Чтобы сделать приятное маме, я записался в школьную библиотеку и взял книгу про летчика Водопьянова. Читал, вдумываясь, пытаясь понять, чем же хорошо быть летчиком. Не понял. Вот если стрелять из пушки! Ка-ак дал! Танк пополам! А тут же сел, взлетел и болтайся в небе мухой. «Надо про артиллеристов взять книгу», — было мое окончательное решение.
Про артиллеристов книги в библиотеке не нашлось. Взял про танкиста, который четыре раза горел в танке. Это я потом уже узнал.
И геройские ребята в этой книге, и здорово воюют, а мне не верится. Неверие занозой застряло — и хоть караул кричи. У отца спросить? Он, правда, в пехоте был, но, может быть, что-то и про танкистов знает? Не верилось мне, что танки горят! Как может гореть железо?! Чугунок, сковорода на огне не горят, а танк почему-то должен гореть? Да как его спрашивать? Ответит как-нибудь, что все смеяться будут. Спрошу Ваську.

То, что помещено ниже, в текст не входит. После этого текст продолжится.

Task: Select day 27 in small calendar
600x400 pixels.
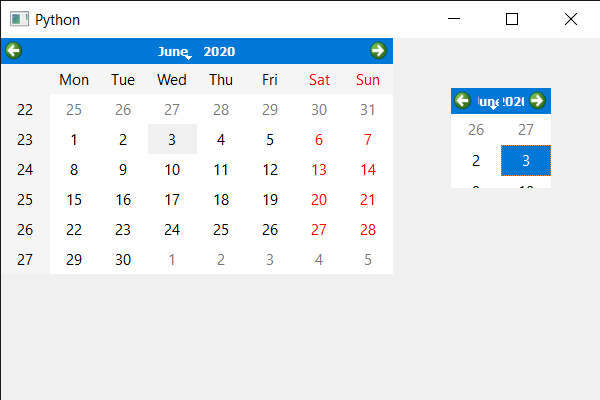Action: [x=526, y=130]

— Там железо совсем другое, — ответил, немного подумав, Васька. — Оно горючее.
— Чугунок же не горит? — пытал я друга.
— Если его прострелить снарядом, он тоже загорится, — защищался Васька, но уверенности в его словах не слышалось.
— Давай попробуем пробьем сковороду?! — предложил я проверить его слова на деле.
Сковороду со щербиной нашли в курятнике у Васьки дома. Из нее воду пили куры. И ружье с пулей взяли у Васьки. Стрелял тоже Васька. Попал. Сковорода развалилась на куски, но не загорелась, даже не нагрелась нисколько.
— Там железо другое. Горючее. — С большей долей уверенности заявил Васька.
— Зачем такое железо на танках, если оно горит? — не сдавался и я.
— Оно легче, — нашел ответ Васька, и я в это поверил.
— У папки портсигар из такого железа, — припомнил я. — Он совсем легкий.
— Неси, проверим, — распорядился Васька.